To the extent that there is a European supply chain, it exists elsewhere, in the brainy engineers and open-source models offered by the likes of Mistral. However, it remains to be seen if that would be enough to secure Europe’s AI future when US rivals are so dominant. Mistral’s 1 billion euros (US$1.2 billion) in capital raised so far is a fraction compared with OpenAI’s; and as ambitious as its plans are, Europe today has just 4.8 percent of estimated global AI compute power, according to Epoch AI.
We have seen this movie before. France and Germany once pinned their hopes on a sovereign cloud to protect user data from the extraterritorial reach of the US and China. Today, US tech companies still account for about 70 percent of cloud services in Europe. And for every attempt to reduce dependence, such as the Danish municipalities quitting Microsoft, there is an opposite move like the German military’s cloud deal with Google.

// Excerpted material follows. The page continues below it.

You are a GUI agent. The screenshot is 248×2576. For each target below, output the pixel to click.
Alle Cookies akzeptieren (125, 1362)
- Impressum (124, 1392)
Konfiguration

In search, European tools promoted as alternatives to Google have relied instead on Microsoft’s Bing — so when Bing went down during last year’s global outage, so did they. Is it any wonder that Microsoft is now offering “sovereign cloud” services to Europe without a hint of irony?
Misnomers and fuzzy language aside, some would argue this will not matter much if Huang’s vision of AI as an essential technology like electricity or the steam engine pays off. At last week’s Research and Applied AI Summit, a panel I moderated compared AI sovereignty to a national airline: The flags and operations are what count, not the origin of the aluminum tube and its engines.
However, there have been tangible costs to not worrying enough about dependencies — like Russian natural gas or Chinese exports — and AI might be the same, University of Amsterdam researcher Leevi Saari said. With tech still very much driven by globalized supply chains, outsourced labor and dominant vendors, what is on offer today looks more like “sovereignty-as-a-service” — the wrapper of autonomy at high cost. After all, maybe it is the existence of alternatives like Airbus SE that makes airlines so relaxed.
If AI sovereignty is a worthy goal, Europe will need to do more than come up with new wrappings for the same chips. It has advantages: talent, skills, companies like ASML Holding NV and an automotive-industrial base ripe for innovation. However, what it lacks is an ecosystem with plentiful research spending, financing and end-user demand — the kind that helped US start-ups raise more than double the funding of their European counterparts last year, AVP said.
That would not be changed in a day, but it should be part of any sovereign vision — as should investing in chip independence to secure “good enough” alternatives and diversify risk, Nathan Benaich of Air Street Capital said. The alternative, he reckons, is digital colonialism. As China heads down its post-DeepSeek path and the US hugs its hemisphere closer, expect to see Huang’s leather jacket more frequently.
Lionel Laurent is a Bloomberg Opinion columnist writing about the future of money and the future of Europe. Previously, he was a reporter for Reuters and Forbes. This column reflects the personal views of the author and does not necessarily reflect the opinion of the editorial board or Bloomberg LP and its owners.